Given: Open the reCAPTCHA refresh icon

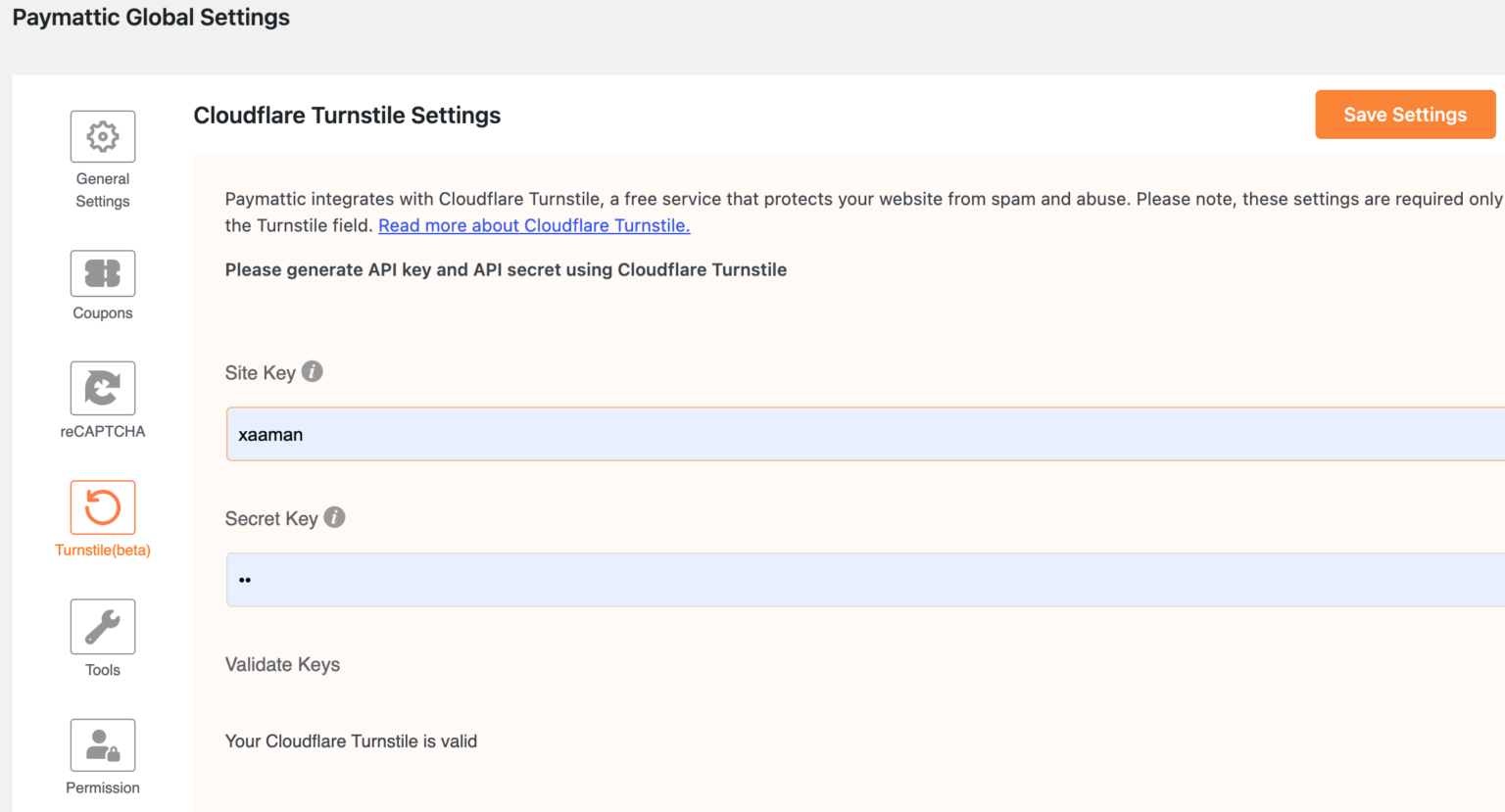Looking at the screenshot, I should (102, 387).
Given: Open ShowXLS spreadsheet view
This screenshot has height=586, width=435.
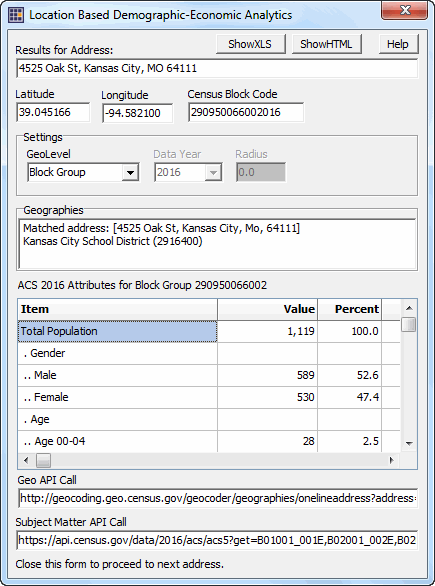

...

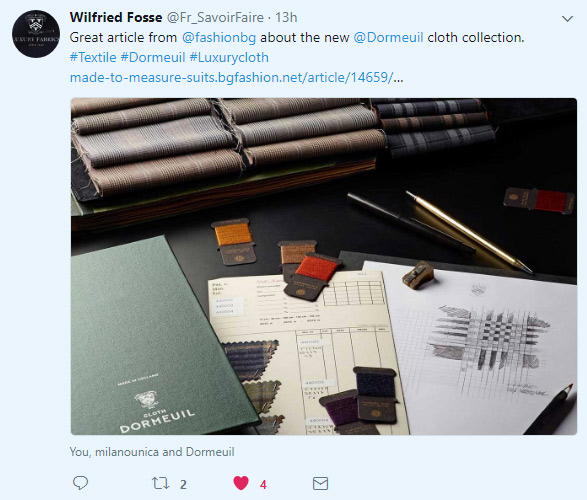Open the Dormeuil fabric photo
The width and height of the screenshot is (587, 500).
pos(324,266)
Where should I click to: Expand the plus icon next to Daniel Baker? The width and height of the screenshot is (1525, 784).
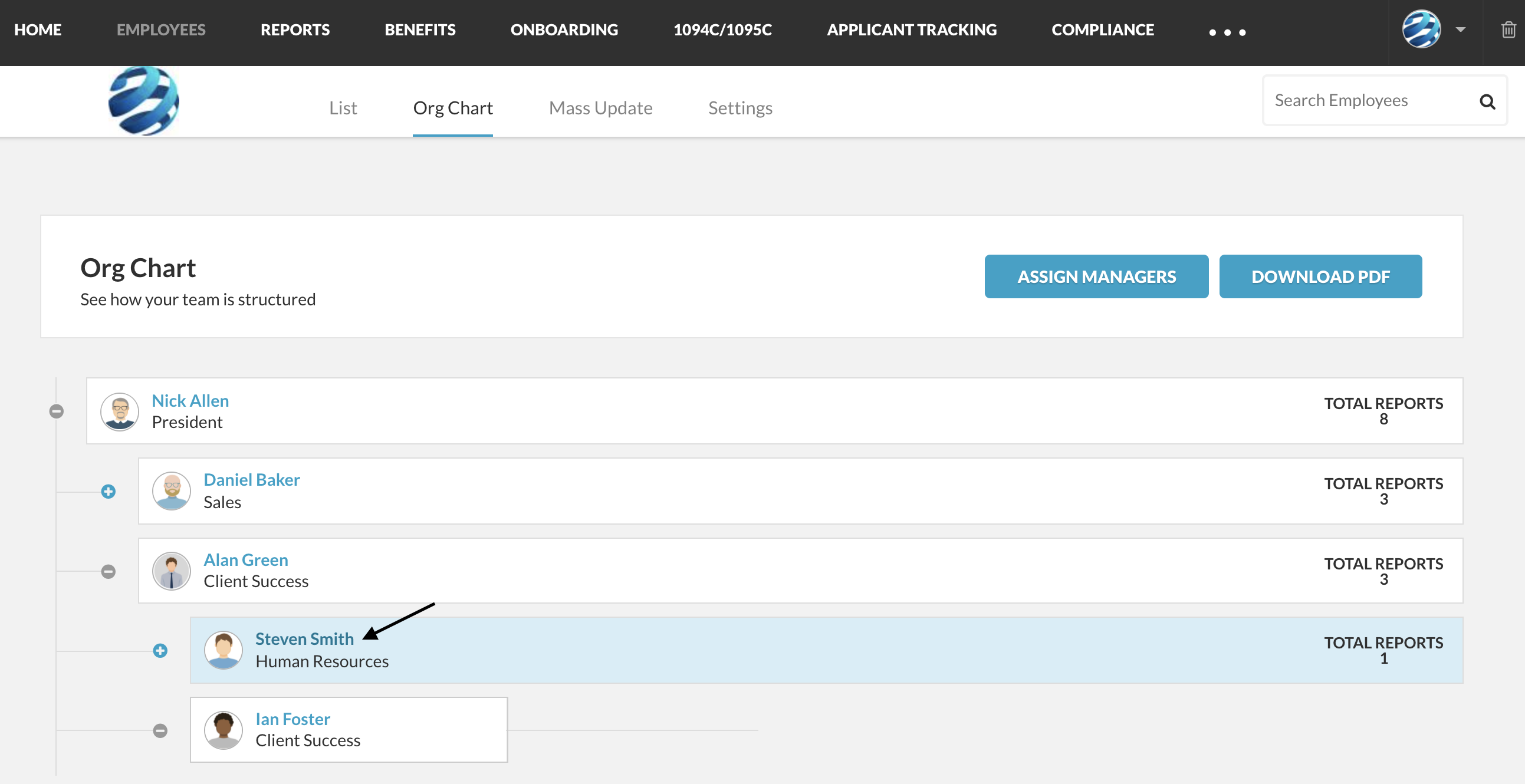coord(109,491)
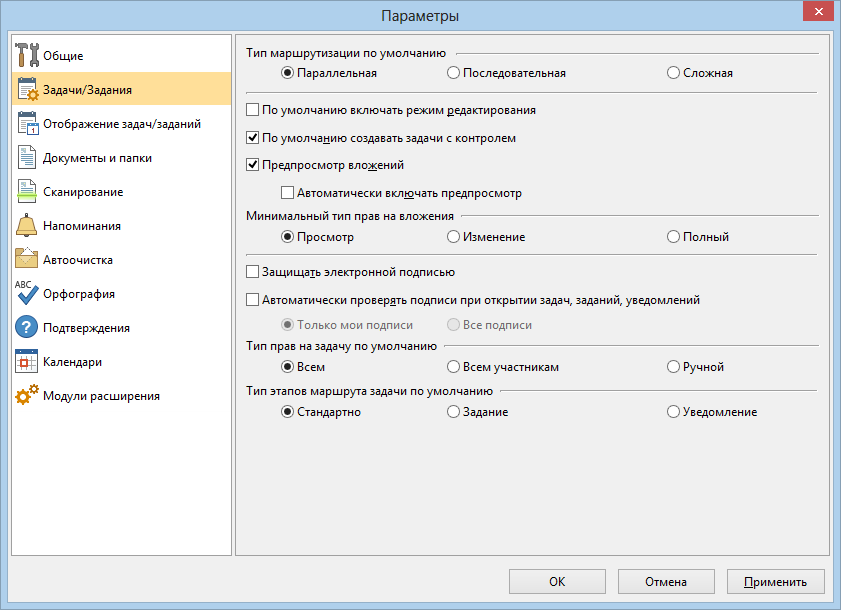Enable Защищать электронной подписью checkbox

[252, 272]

◆ Work instructions
The response should hold exactly the lines starting at the line with "Given: Open ShowXLS spreadsheet view" and ending at the line with "This screenshot has height=586, width=435.", and no other line of the material above.

◆ Worked solution
Given: Open ShowXLS spreadsheet view
This screenshot has height=586, width=435.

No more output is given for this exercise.